I went to university straight after high school, and although I look back on my time as a primary and high school student with fondness, I also know that I was bullied extensively in ways I didn’t even know possible and by people who I had known as friends. It never became online attacks directly to me, but I don’t know what conversations other people might have had online about me.


I thought that in university things would be different, and I was happy to be a part of a small circle of friends that seemed to look out for each other. We hung out a lot, but I also had classmates who I hung out with and became good friends with. In my second semester at university, I was surprised to find that some of my friends were taking the same class as me, and as the study group of friends I’d come close to in that course filed into one row of seats in the lecture theatre, and the girls I hung out with socially filed into the row above that, I realised I had to decide between which group I wanted to sit with. I wasn’t overly concerned, because it was just a row away and I could easily lean forward and talk to the study group or turn around and talk to the girls. I went with my gut choice and joined the study group’s row, but quickly turned around to talk to the girls. They instantly wanted to know why I wasn’t sitting in the same row as them, and I tried to explain it wasn’t a big deal because I was right in front of them to talk to anyway.


I kept this seat for the rest of the semester, and after setting up my books and pens for the lecture, I’d turn around to say hi to them. At first I found it easy to join in with their conversation, though as the weeks went on I would find myself waiting for them to finish talking in whispers in front of my face before turning to me and asking what I wanted. It felt so cold and awful and made me so uncomfortable.

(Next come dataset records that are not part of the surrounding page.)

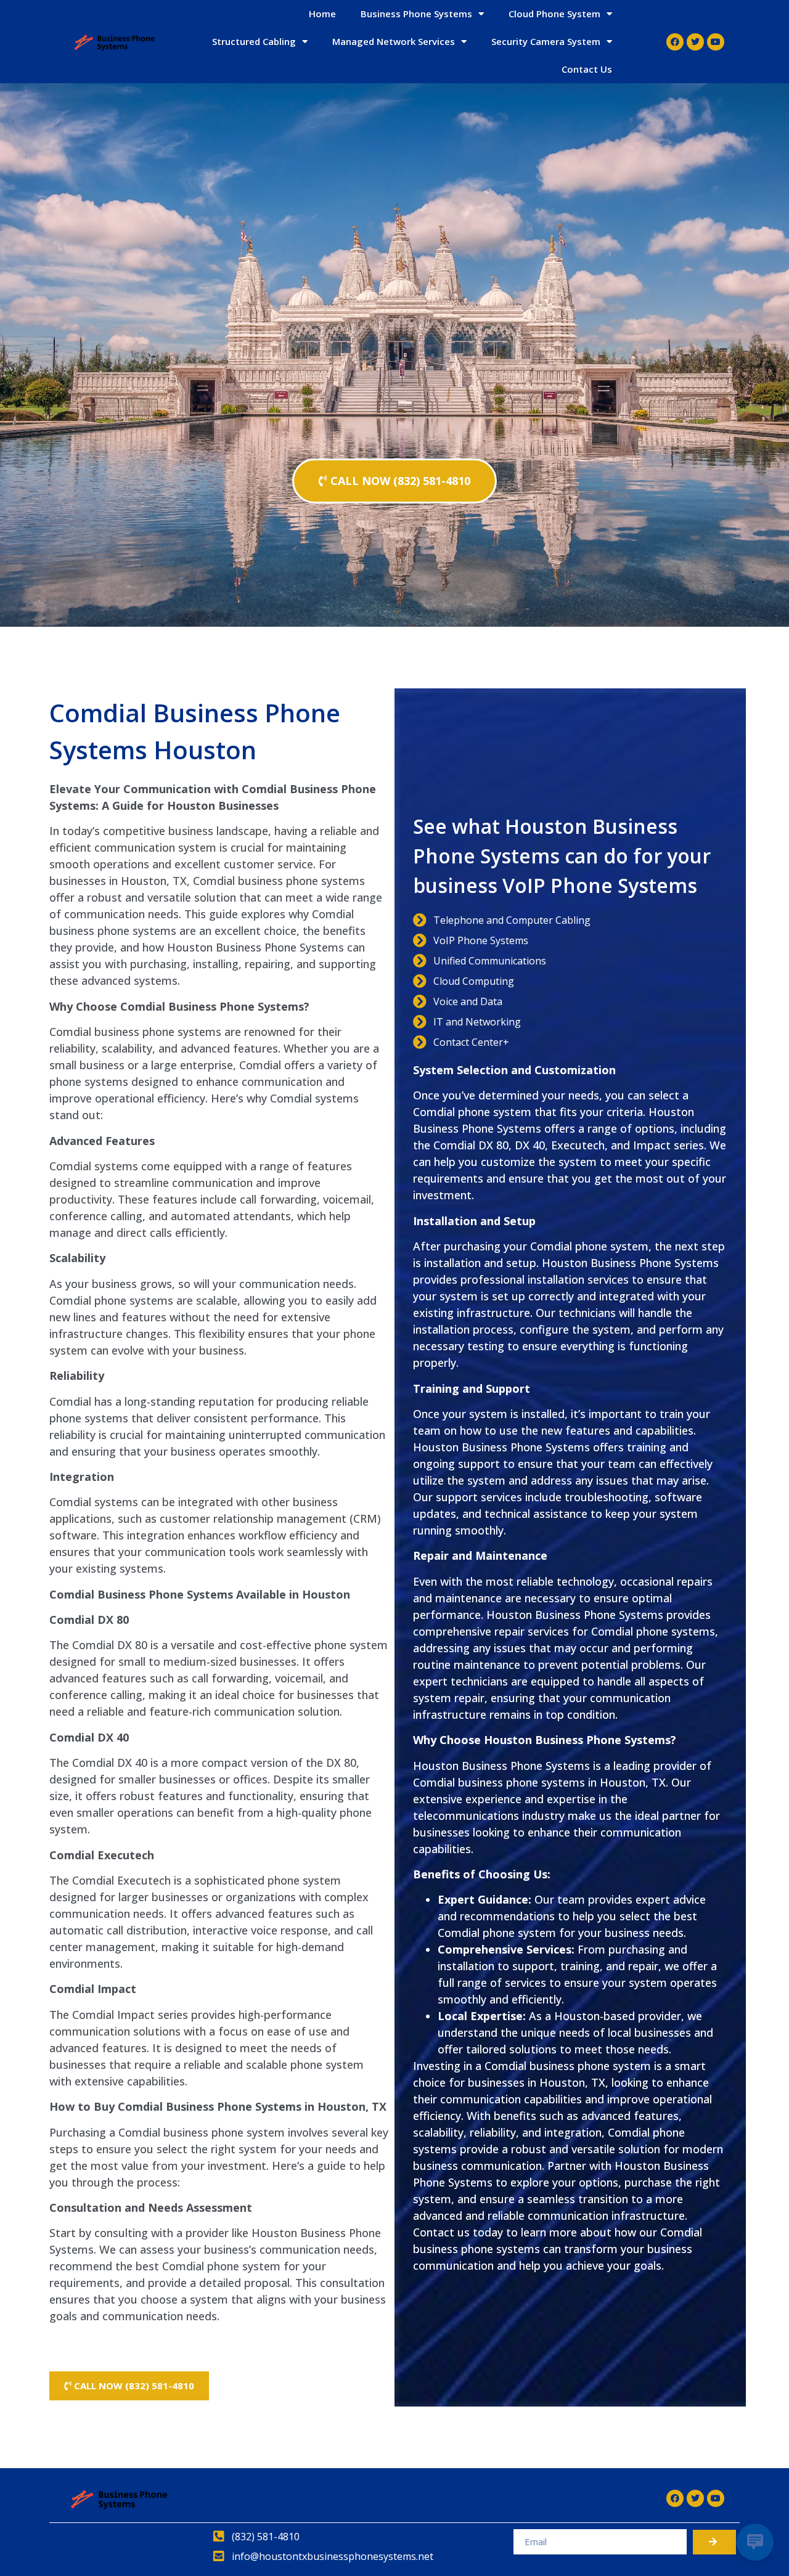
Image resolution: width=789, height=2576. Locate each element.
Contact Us (587, 69)
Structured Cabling (254, 41)
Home (322, 13)
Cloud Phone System (554, 13)
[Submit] (714, 2542)
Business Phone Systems (416, 13)
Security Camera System (545, 41)
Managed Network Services (393, 41)
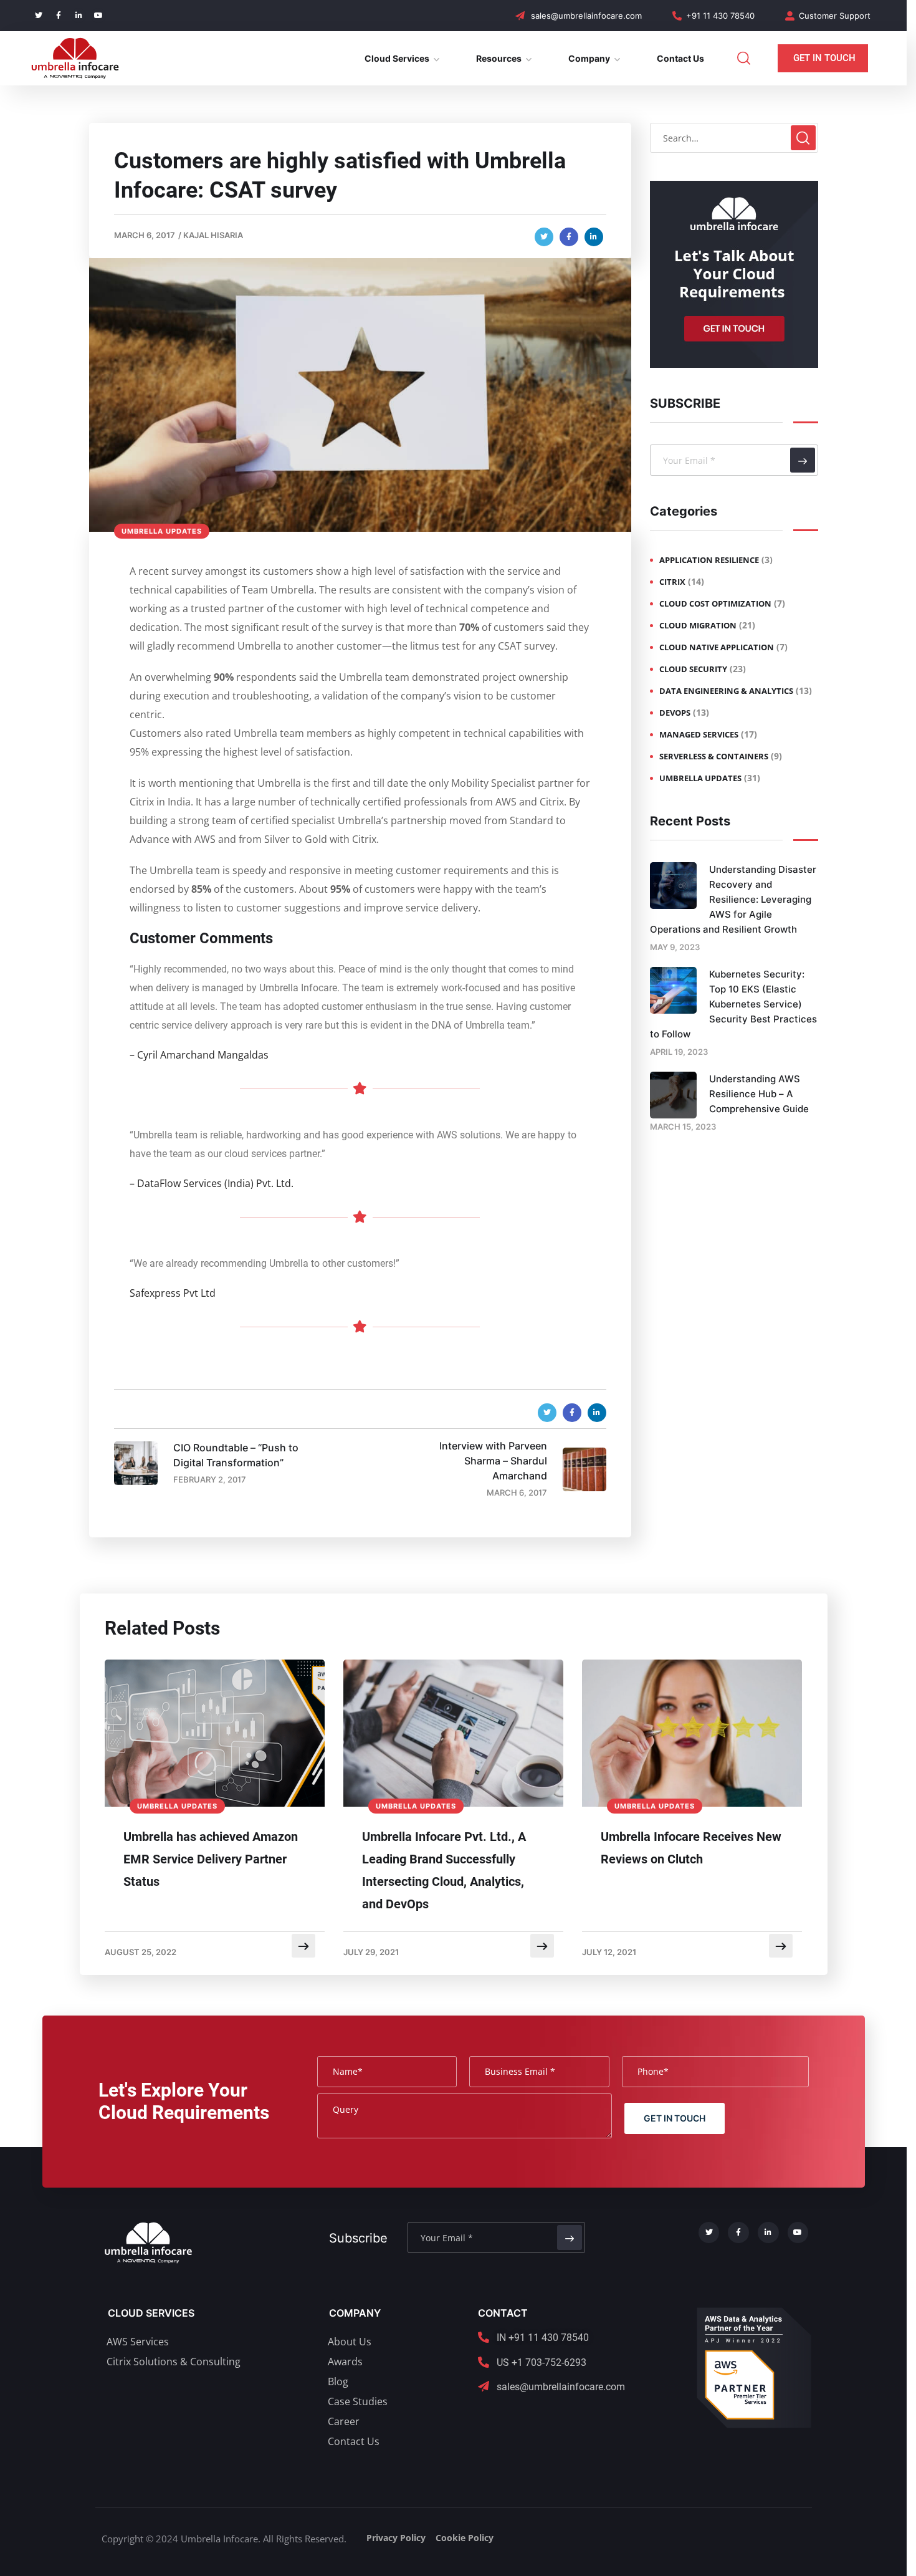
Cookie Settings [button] (760, 2549)
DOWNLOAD (547, 1401)
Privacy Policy (596, 1372)
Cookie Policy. (57, 2555)
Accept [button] (833, 2548)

Their treatment of me was bad enough, but the worst part was that it was because I had done something so minor as to sit a row in front of them. It was exactly the kind of drama I thought was exclusive to high school, and I was disappointed to find out it doesn’t end there.


This experience helped me realise that those girls weren’t my friends, and I’m glad I learnt that quickly, and that if anything, I’d grown enough since high school to know I had to remove myself from that situation. I also learnt that bullying can occur after high school, in higher education and the workplace and in many forms, such as social exclusion or cyber harassment. I hope in future that I’ll remember how it felt to be pointedly excluded and that I won’t do that to anyone else.